Publié par Jean Pierre

 UN PROJET D'ACCORD SUR LE COMPTE EPARGNE TEMPS PIRE QUE LA LOI

No26 Quelles Nouvelles

Notre entreprise nous avait habitués au siècle dernier à être citée comme exemple dans les revues ou livres de droit social.

Coca-Cola Entreprise veut-elle annoncer le nouveau siècle en étant citée comme une entreprise de régression sociale? On pourrait le penser à voir ce qui s'est passé jusqu'à maintenant dans la négociation sur le compte épargne temps.
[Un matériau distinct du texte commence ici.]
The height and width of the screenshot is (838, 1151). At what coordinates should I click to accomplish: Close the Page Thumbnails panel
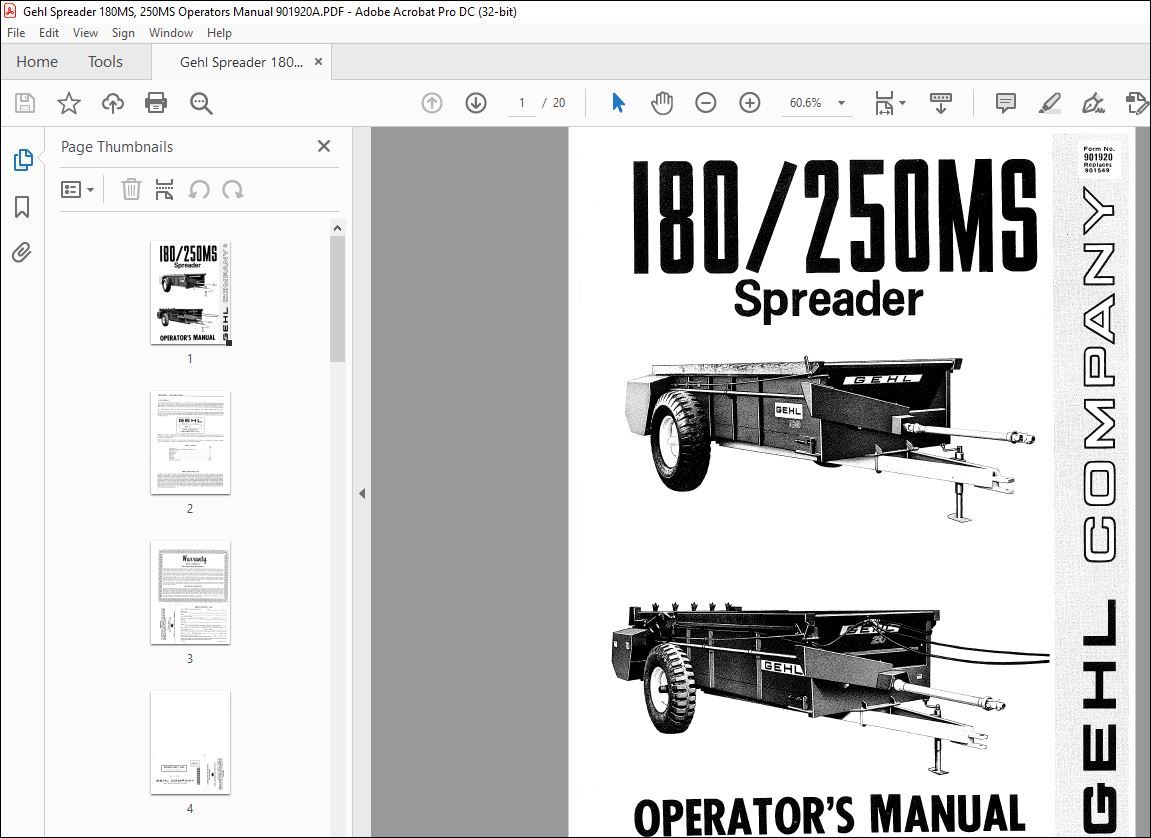coord(324,146)

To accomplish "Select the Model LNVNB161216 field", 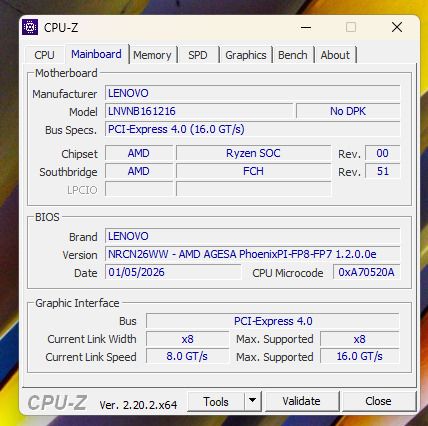I will [199, 111].
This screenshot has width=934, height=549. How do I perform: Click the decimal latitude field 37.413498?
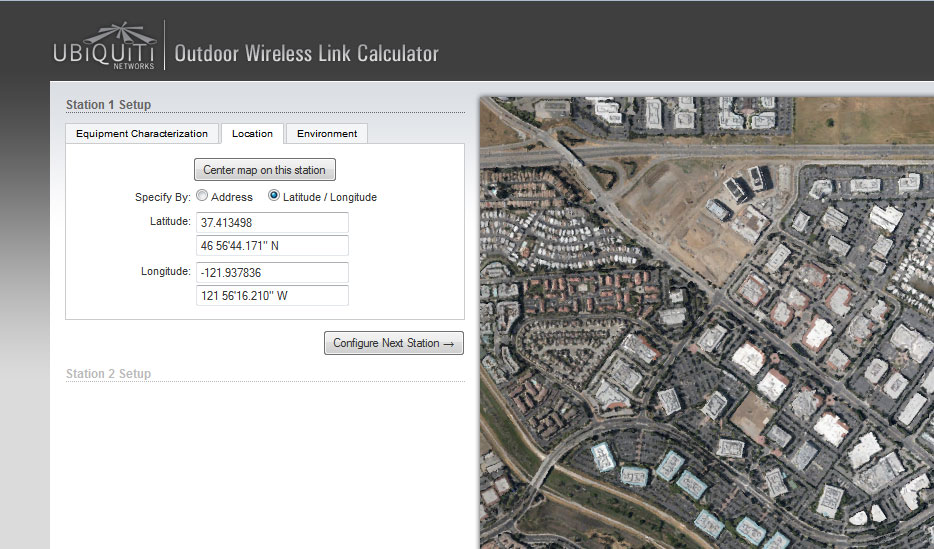click(x=272, y=222)
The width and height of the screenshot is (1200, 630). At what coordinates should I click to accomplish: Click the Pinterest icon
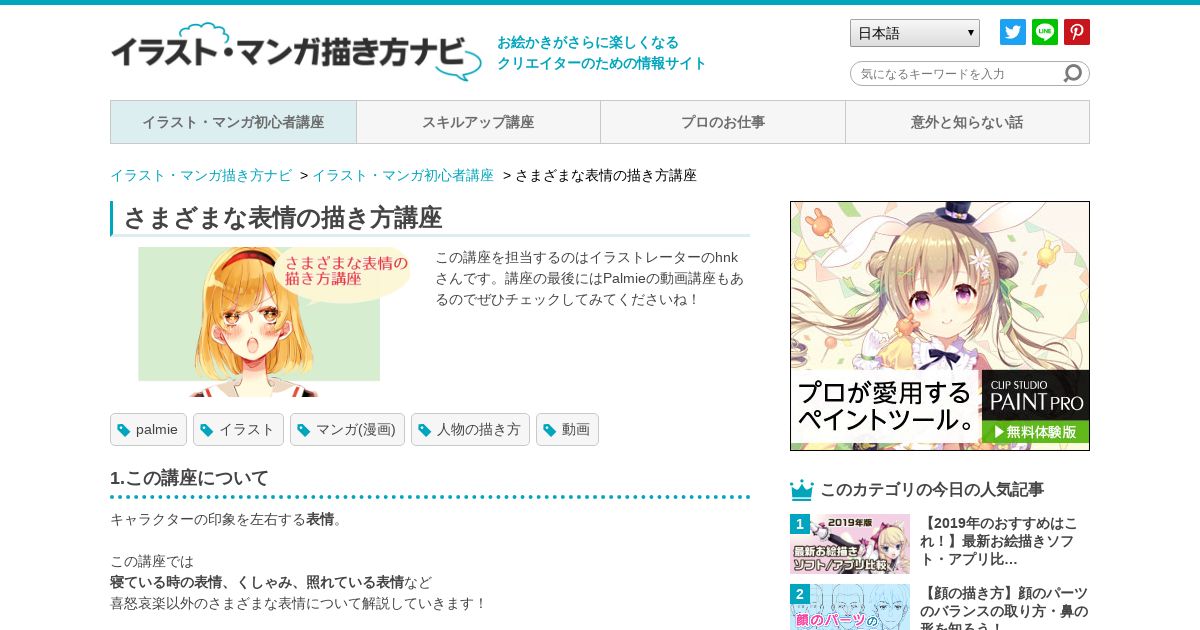point(1077,32)
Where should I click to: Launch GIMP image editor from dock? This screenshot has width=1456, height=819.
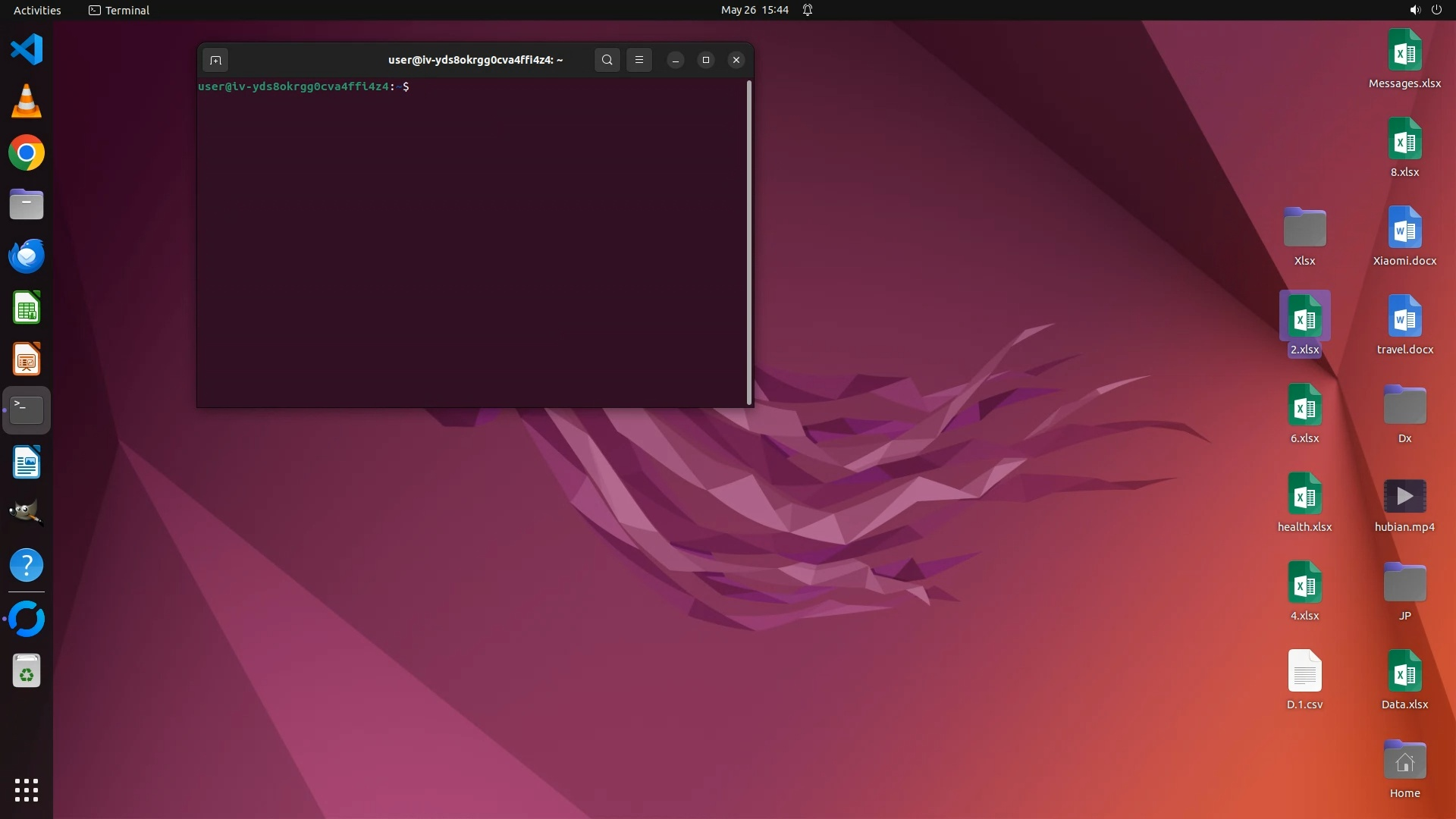pyautogui.click(x=27, y=513)

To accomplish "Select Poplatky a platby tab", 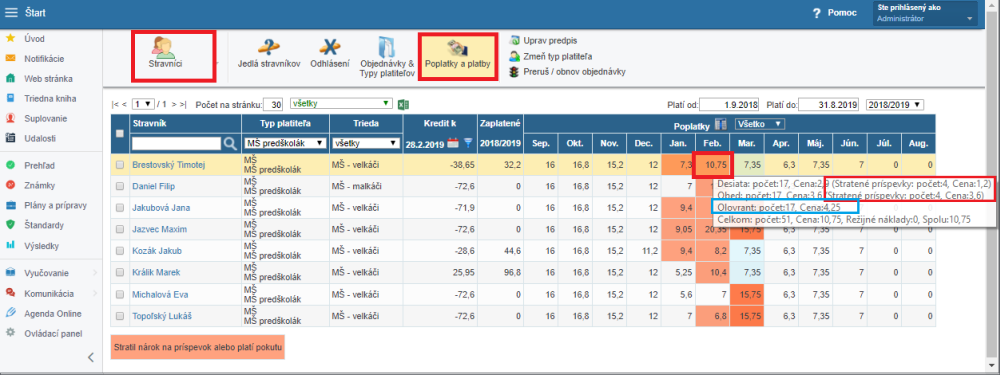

Le compte épargne temps, c'est une possibilité ouverte par la loi, après conclusion d'un accord d'entreprise qui en définie les modalités, d'instituer comme un droit pour le salarié le report d'une partie des jours de repos (congés payés, jours de repos RTT salarié, ...) à une autre période choisie par lui à partir d'une épargne personnelle.

La loi du travail de 1994 l'avait mis en place pour les temps de formation, et à partir de six mois minimum.

Les lois Aubry l'ont étendu au congé pour convenance personnelle et ont mis son minimum à deux mois (négociable par accord selon une Circulaire ministérielle).

Au niveau de la branche, un accord avait été conclu en 1996 pour encadrer la loi de 1994. Coca-Cola s'est bien gardé de vouloir négocier un accord à cette époque.

Maintenant que la loi a amélioré pour les salariés cette ancienne législation, Coca-Cola voudrait appliquer l'ancienne législation.

En effet, le premier projet présenté mettait les prises de congé sans solde à six mois, pour formation comme pour convenance personnelle.

On aurait pu penser que Coca-Cola Entreprise n'avait pas bien lu les différents textes avant de négocier. Mais comme le représentant de l'entreprise annonçait dès le début qu'il ne souhaitait pas trop favoriser des congés sans solde pour convenance personnelle, on comprend mieux que ce qui l'intéressait, c'était privilégier les formations personnelles. Bien sûr, un accord sur le compte épargne temps sur les formations peut être une possibilité pour l'employeur de se désengager de certaines formations pour les faire prendre en charge par les salariés. Mais un accord, c'est normalement la conciliation des intérêts des salariés et de ceux de l'employeur.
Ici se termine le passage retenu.